Kosovo children doing well after heart surgery
Two days after having life-saving heart surgery at Pitt County Memorial Hospital, 6-year-old Aurela Berisha sat in a wheelchair in her pajamas and pink slipper socks smiling during a press conference to highlight her surgery and how the little girl from Kosovo arrived in eastern North Carolina.
Aurela and 3-year-old Dardan Zeqiri arrived in Greenville in early February with their mothers and an interpreter from Kosovo, where heart surgery to repair their congenital heart defects is unavailable. The Samaritan’s Purse Children’s Heart Project coordinated and paid for the travel for the children, their mothers and an interpreter.
When asked how she felt, Aurela said through an interpreter, “Very good. Very happy,” with a big grin.
Lorraine Rucker, one of the Samaritan’s Purse local volunteers, said, “She didn’t even want to ride in the wheelchair. She wanted to walk.”
The children were discharged from PCMH three days after surgery. They will remain in Greenville for the next four weeks with host families from Covenant United Methodist Church so physicians can monitor their recoveries before making the long flight back to Kosovo, which is a province in the Republic of Serbia.

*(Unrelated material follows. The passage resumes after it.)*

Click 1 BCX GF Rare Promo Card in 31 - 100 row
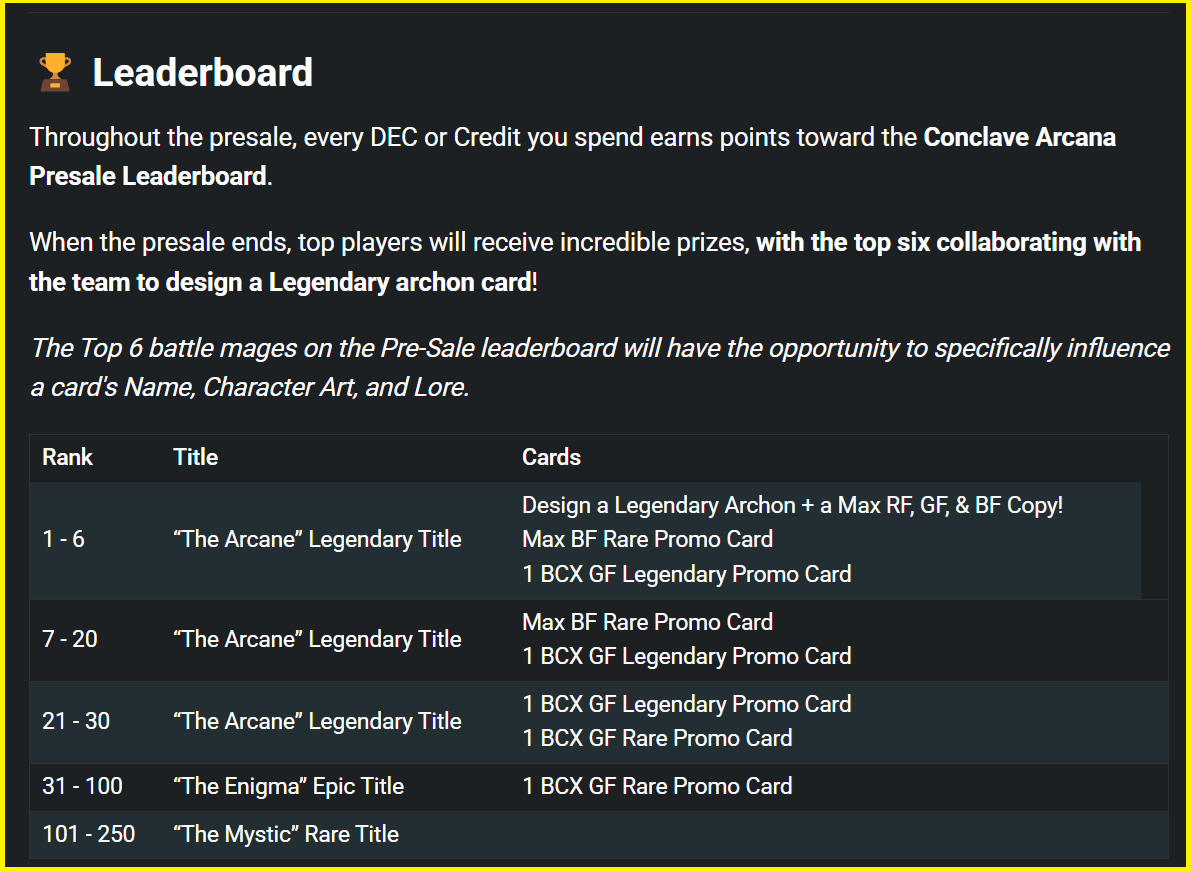 coord(657,786)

“Both surgeries went well,” said Sharon Welsh, pediatric cardiac nurse clinician at Children’™s Hospital of University Health Systems of Eastern Carolina. “Both children were off the ventilator and moved out of the pediatric ICU within 24 hours after surgery. We were very pleased with their progress.”

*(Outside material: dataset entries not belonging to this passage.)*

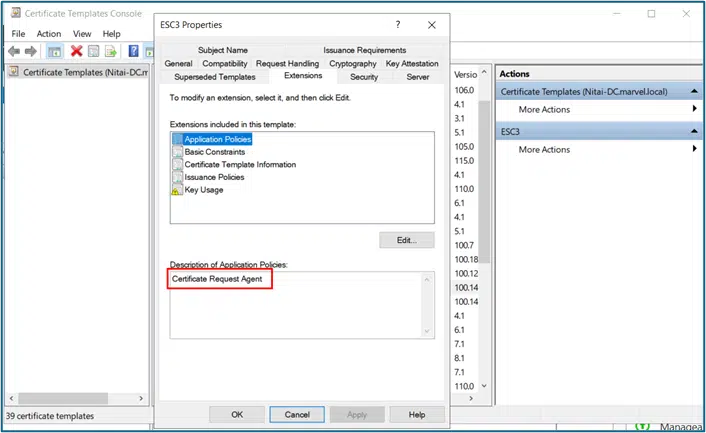Click the description box scroll down arrow
The height and width of the screenshot is (433, 706).
tap(428, 332)
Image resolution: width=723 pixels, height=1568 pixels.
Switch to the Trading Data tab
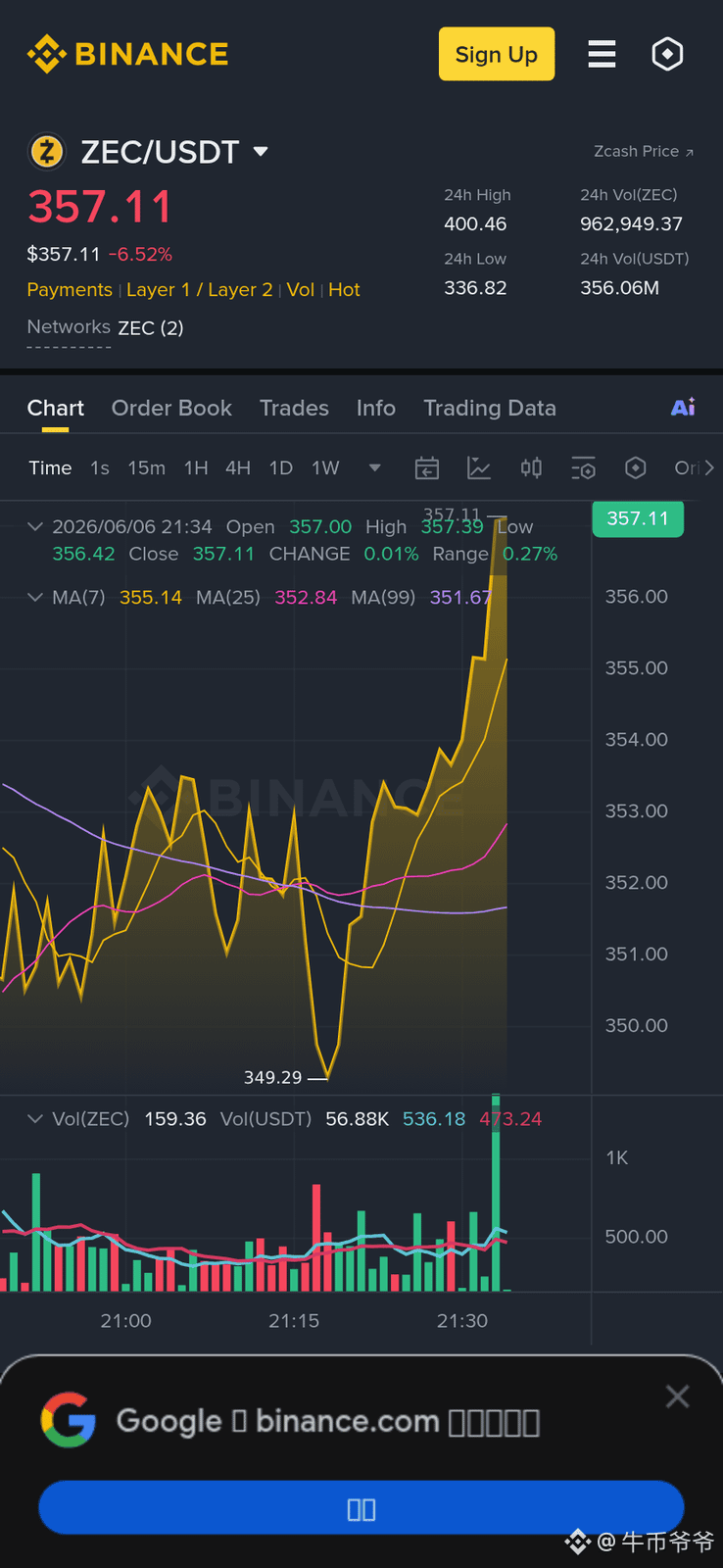(490, 408)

Dr. Jon Moran, a pediatric cardiothoracic surgeon at the Brody School of Medicine at East Carolina University, performed the first procedure on Feb. 18, on Aurela. She had a ventricular septal defect, a hole between the two lower pumping chambers of the heart along with some obstruction of blood flow to the lungs. That hole was closed with a patch and the obstruction removed. Her mother, Valbone Berisha, accompanied her to Greenville.
Because of the VSD, Aurela is smaller than other children her age. She and Dardan, who is three years younger, are about the same size, the physicians noted. In the United States, children born with VSD are typically repaired with surgery between 6 and 12 months of age. Aurela’s mother said that when Aurela was 2 weeks old doctors discovered that she had a heart problem.

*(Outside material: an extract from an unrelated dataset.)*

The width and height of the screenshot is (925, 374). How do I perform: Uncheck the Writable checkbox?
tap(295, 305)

Dr. Theodore Koutlas, also an ECU pediatric cardiothoracic surgeon, operated Feb. 19 on Dardan. He had an atrial septal defect, a hole between the upper chambers of the heart causing excess blood flow to the lungs and an enlarged heart. Dardan’s hole was closed with sutures. His mother, Elizabeta Zeqiri, accompanied him to the United States.
Dardan’s ASD would have typically been corrected surgically around 2 years of age in the United States, the surgeons noted.
Dr. Charlie Sang, a pediatric cardiologist with ECU, performed the pre-surgery medical evaluations of the children. Both children also required a full dental exam and care prior to having surgery to prevent complications post-surgery. Dr. Jasper Lewis of Greenville provided the dental care.
The interpreter for the children and their mothers, Semie Vula, came with them from Kosovo. She said she was thankful to be able to come on the trip with the children. “I’m appreciative to the Samaritan’s Purse families. I’ve been blessed to come on this trip. I’m thankful to Dr. Koutlas and Dr. Moran and the whole hospital staff,” Vula said.
Aurela’s mother was teary-eyed after she said: “I’m pleased and happy that she has a new heart now and a normal life. I have a normal life with my kids now. I thank Samaritan’s Purse for bringing my child here.”